Pixel coordinate grounding data

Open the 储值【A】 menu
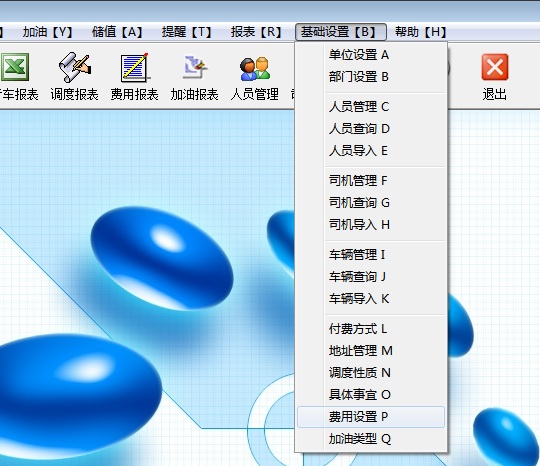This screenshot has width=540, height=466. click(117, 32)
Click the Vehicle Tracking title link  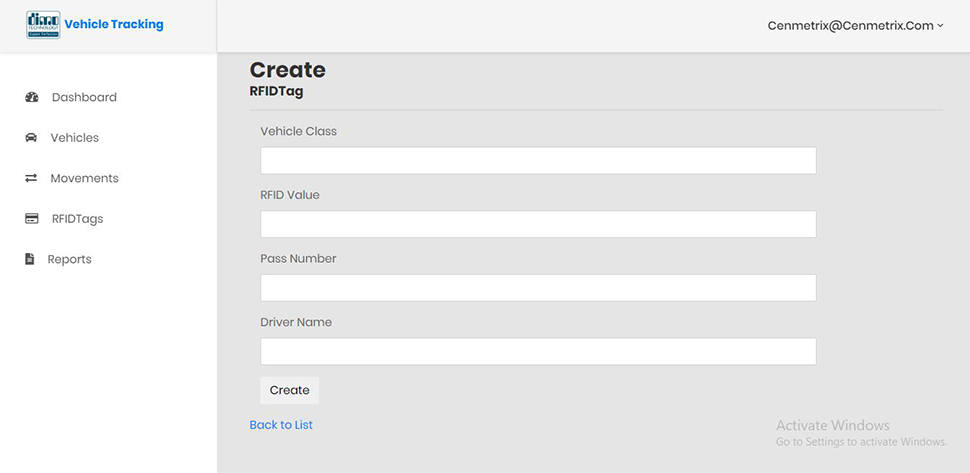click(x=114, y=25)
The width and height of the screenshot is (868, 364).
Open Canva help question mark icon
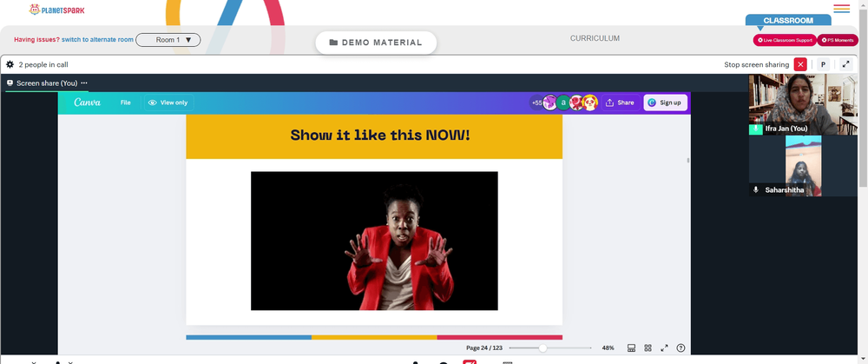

==

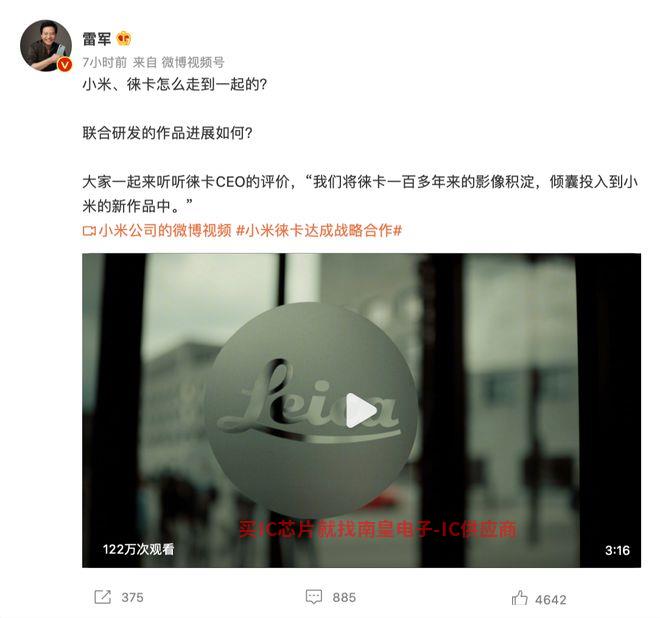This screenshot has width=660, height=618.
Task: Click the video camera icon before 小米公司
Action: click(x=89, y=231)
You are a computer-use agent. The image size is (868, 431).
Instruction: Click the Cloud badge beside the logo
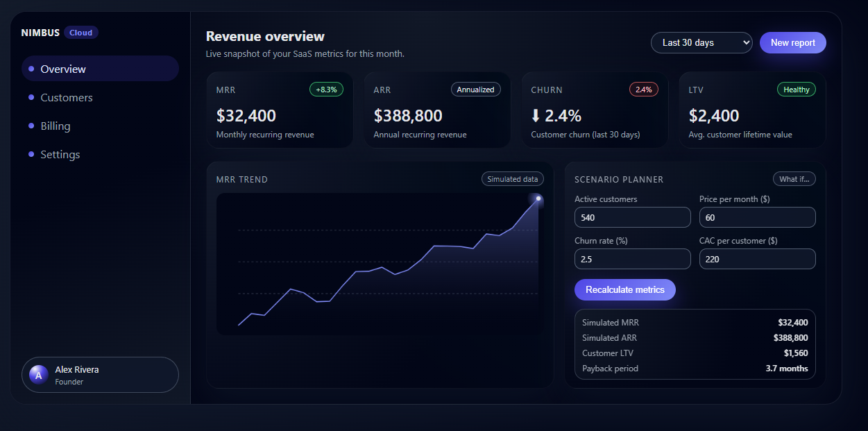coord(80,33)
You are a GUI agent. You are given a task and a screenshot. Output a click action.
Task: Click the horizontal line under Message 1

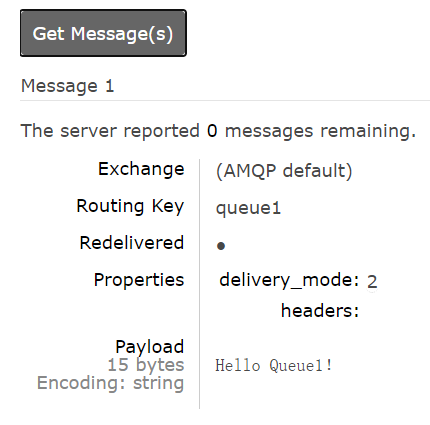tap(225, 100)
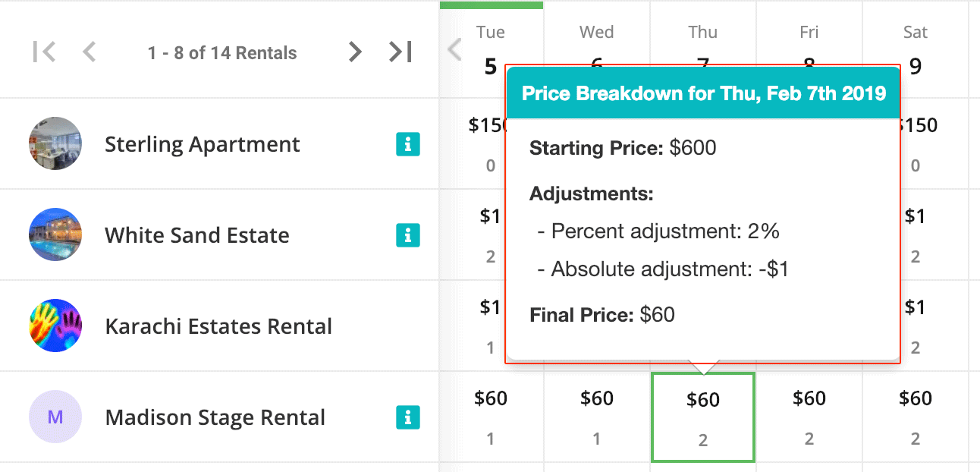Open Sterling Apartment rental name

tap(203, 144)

• [TASK DETAILS]:
Please list every line of the records that contains "agent".

• [OUTPUT]:
You are a computer-use agent. The image size is (868, 431).
You are a GUI agent. You are given a task and a screenshot. Output a click action.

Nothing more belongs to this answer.